- Goal of the exercise: From the entries that follow, reproduce exactly and only the lines from the line with "Event Industry (230, 2356)" to the line with "回首頁 (683, 506)", endpoints included.

******************************

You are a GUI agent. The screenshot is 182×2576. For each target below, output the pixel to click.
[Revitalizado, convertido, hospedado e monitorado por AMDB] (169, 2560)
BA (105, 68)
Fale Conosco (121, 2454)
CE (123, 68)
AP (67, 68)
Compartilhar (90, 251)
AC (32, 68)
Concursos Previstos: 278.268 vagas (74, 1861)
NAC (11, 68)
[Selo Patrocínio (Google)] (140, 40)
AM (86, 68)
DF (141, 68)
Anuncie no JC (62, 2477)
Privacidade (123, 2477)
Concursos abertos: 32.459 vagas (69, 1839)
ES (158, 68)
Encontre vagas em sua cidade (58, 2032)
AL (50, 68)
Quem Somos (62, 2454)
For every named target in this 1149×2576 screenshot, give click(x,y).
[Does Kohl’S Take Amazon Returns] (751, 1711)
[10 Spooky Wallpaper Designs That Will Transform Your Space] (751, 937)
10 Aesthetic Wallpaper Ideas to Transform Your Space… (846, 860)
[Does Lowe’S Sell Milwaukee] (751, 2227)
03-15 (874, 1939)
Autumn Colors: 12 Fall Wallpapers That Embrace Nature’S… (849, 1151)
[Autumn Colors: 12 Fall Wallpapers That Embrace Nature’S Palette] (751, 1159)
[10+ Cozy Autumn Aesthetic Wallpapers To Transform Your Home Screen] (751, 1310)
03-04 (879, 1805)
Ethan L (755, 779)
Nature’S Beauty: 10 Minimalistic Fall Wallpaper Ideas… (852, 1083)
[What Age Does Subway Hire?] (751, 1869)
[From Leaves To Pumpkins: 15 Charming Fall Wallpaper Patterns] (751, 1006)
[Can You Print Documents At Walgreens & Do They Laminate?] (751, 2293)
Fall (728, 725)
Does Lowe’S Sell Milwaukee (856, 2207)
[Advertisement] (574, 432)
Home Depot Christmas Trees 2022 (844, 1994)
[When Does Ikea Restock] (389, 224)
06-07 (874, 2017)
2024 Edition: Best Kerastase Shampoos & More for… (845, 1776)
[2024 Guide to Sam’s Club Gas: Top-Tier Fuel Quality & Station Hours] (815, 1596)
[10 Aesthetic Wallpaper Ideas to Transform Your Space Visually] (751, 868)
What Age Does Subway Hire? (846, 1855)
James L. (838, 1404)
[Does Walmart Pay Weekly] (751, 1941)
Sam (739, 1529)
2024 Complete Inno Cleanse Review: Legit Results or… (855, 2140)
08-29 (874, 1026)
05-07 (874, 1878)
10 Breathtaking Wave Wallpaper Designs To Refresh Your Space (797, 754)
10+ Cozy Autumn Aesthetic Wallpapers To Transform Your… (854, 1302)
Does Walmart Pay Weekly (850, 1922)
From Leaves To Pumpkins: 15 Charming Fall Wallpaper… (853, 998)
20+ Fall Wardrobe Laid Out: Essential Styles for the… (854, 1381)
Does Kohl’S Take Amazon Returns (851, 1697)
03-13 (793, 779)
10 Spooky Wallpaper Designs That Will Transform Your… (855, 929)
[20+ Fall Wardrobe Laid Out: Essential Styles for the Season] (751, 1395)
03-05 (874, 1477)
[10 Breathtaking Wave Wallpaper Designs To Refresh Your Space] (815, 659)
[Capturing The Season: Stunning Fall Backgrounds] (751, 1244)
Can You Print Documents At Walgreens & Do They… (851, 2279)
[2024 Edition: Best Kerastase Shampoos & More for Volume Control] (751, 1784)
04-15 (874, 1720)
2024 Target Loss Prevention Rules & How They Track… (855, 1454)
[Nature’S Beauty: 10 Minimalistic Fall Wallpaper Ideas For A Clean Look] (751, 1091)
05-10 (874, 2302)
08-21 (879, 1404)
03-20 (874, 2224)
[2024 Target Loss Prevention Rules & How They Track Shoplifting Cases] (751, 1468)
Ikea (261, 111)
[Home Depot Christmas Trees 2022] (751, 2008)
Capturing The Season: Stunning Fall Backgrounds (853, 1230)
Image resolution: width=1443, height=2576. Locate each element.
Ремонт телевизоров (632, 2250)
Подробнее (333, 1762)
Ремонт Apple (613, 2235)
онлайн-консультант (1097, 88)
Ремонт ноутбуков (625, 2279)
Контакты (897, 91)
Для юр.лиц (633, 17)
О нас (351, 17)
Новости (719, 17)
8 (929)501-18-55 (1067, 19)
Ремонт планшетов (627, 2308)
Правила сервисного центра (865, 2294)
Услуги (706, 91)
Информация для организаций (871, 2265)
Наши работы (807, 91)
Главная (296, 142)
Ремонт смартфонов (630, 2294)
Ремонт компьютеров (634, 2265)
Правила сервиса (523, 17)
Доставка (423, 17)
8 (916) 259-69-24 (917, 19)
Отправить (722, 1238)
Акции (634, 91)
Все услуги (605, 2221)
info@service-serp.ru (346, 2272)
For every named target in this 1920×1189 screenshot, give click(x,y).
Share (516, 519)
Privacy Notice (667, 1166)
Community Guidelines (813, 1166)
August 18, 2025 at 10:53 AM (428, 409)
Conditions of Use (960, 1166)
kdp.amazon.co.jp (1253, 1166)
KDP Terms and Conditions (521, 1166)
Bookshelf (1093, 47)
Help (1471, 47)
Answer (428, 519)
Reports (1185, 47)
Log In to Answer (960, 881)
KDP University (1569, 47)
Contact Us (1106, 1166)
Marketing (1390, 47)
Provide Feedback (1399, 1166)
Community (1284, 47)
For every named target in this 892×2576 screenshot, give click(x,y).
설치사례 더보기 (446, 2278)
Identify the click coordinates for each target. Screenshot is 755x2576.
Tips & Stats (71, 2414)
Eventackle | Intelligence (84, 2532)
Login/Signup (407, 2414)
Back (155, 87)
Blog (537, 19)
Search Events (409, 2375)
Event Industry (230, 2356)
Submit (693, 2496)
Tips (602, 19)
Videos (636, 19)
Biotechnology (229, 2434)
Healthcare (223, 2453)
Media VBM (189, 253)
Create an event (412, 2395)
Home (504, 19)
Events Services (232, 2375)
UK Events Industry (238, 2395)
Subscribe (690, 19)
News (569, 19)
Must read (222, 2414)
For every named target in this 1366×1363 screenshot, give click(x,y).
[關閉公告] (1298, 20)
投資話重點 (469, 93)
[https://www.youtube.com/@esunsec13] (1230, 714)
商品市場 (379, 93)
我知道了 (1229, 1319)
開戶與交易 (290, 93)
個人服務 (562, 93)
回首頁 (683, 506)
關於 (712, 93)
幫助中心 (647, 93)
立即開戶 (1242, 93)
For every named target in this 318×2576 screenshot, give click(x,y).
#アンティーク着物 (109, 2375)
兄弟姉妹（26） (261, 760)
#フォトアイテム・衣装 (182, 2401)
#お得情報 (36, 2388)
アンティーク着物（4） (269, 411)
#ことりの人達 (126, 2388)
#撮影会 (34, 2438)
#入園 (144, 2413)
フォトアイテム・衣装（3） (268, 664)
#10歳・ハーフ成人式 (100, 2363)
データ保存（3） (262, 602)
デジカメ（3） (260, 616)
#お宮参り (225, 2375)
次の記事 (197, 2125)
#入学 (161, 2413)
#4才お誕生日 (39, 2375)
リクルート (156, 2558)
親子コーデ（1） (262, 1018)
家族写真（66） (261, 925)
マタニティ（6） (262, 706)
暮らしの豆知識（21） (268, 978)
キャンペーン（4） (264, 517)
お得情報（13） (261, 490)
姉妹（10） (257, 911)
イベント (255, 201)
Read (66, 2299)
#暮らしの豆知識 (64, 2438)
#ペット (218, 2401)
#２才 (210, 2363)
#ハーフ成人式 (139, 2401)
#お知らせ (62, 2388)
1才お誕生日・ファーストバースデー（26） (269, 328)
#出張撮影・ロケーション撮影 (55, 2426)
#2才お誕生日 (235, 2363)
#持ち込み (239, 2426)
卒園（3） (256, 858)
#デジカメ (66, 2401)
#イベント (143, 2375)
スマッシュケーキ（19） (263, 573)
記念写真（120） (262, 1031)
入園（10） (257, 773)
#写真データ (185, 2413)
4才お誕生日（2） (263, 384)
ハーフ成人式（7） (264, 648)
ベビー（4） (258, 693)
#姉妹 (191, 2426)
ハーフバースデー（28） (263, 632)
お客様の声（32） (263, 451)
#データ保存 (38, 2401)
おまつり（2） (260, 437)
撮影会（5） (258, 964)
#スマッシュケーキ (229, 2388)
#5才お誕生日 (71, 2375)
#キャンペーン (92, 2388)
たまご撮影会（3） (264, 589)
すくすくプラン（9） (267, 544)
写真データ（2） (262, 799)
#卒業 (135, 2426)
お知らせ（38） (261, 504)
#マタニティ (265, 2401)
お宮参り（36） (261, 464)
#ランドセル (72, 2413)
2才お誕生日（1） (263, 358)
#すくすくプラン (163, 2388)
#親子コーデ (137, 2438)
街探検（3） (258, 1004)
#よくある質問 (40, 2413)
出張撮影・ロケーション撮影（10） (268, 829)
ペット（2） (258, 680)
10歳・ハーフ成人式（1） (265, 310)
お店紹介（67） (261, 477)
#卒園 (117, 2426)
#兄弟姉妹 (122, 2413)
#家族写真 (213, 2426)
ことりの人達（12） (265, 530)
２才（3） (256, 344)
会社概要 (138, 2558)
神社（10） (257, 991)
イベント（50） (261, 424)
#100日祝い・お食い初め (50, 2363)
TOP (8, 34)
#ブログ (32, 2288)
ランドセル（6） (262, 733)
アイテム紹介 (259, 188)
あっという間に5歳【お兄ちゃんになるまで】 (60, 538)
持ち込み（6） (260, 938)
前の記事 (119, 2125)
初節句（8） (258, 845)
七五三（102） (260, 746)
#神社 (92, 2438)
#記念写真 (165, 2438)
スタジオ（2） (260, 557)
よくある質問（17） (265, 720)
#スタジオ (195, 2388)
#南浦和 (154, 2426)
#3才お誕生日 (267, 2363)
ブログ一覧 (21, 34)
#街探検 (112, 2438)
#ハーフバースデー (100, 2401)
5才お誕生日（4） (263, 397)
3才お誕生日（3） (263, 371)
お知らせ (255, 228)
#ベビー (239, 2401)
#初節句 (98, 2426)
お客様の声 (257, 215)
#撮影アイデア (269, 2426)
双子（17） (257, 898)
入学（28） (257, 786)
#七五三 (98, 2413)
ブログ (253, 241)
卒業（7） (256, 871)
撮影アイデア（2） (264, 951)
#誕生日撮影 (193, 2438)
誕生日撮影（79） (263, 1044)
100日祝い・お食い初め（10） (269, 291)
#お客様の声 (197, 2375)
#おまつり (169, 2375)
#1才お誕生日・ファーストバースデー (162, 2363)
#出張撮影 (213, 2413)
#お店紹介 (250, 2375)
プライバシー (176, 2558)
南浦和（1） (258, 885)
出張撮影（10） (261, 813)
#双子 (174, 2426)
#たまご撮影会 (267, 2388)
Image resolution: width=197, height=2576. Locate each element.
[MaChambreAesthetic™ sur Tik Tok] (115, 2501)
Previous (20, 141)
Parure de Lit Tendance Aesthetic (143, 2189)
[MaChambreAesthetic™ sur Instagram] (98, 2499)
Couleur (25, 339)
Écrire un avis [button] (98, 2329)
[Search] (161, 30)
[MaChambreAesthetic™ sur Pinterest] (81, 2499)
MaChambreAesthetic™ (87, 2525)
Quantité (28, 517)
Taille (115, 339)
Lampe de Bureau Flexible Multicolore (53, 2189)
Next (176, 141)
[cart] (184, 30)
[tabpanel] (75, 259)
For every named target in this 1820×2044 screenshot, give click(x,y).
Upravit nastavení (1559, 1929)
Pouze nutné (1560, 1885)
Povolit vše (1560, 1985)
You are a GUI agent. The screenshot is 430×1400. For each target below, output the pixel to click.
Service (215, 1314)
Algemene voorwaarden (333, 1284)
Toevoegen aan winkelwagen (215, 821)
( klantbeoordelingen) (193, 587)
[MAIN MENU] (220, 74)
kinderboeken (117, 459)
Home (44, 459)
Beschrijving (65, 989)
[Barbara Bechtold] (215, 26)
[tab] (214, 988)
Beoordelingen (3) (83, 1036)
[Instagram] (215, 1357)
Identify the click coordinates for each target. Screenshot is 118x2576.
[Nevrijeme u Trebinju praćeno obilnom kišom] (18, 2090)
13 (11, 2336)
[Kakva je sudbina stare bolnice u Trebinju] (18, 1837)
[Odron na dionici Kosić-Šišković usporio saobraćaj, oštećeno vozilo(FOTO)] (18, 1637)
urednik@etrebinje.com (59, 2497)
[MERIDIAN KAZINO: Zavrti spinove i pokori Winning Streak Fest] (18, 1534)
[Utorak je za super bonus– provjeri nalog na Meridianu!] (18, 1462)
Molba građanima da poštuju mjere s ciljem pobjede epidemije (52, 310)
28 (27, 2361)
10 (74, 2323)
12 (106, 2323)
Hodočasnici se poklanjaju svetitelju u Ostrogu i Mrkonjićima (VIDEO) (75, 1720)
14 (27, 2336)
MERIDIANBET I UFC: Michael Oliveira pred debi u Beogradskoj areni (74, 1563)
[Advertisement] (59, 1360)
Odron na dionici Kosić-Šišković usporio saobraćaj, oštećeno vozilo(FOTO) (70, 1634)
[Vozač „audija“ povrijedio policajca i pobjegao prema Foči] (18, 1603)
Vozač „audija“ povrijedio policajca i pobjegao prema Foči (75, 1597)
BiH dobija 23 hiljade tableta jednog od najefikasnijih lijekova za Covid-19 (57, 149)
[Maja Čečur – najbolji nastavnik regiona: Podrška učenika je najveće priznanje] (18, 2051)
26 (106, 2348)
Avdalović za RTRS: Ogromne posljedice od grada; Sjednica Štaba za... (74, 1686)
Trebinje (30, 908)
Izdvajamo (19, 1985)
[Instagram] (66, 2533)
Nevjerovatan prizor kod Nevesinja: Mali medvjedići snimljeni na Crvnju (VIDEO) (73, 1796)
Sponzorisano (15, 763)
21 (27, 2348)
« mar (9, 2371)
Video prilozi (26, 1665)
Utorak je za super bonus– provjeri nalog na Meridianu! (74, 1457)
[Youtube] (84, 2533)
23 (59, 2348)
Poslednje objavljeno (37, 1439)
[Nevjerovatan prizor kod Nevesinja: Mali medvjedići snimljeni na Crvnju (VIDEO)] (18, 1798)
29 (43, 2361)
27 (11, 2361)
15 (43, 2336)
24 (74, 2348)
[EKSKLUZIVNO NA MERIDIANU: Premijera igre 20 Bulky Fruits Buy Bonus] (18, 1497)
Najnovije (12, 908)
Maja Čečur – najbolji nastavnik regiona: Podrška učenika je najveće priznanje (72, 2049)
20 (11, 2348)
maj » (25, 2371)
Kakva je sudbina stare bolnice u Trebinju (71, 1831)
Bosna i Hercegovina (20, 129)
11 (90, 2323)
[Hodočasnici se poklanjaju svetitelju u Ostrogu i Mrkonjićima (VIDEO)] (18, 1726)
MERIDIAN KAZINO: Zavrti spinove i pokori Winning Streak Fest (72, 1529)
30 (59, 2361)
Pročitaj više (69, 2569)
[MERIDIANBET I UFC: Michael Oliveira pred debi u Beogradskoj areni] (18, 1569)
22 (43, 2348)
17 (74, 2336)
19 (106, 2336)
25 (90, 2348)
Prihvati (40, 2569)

******************************

- Answer area:
Event Industry (230, 2356)
Submit (693, 2496)
Tips (602, 19)
Videos (636, 19)
Biotechnology (229, 2434)
Healthcare (223, 2453)
Media VBM (189, 253)
Create an event (412, 2395)
Home (504, 19)
Events Services (232, 2375)
UK Events Industry (238, 2395)
Subscribe (690, 19)
News (569, 19)
Must read (222, 2414)
For every named target in this 1366×1363 screenshot, give click(x,y).
[關閉公告] (1298, 20)
投資話重點 (469, 93)
[https://www.youtube.com/@esunsec13] (1230, 714)
商品市場 (379, 93)
我知道了 (1229, 1319)
開戶與交易 (290, 93)
個人服務 (562, 93)
回首頁 (683, 506)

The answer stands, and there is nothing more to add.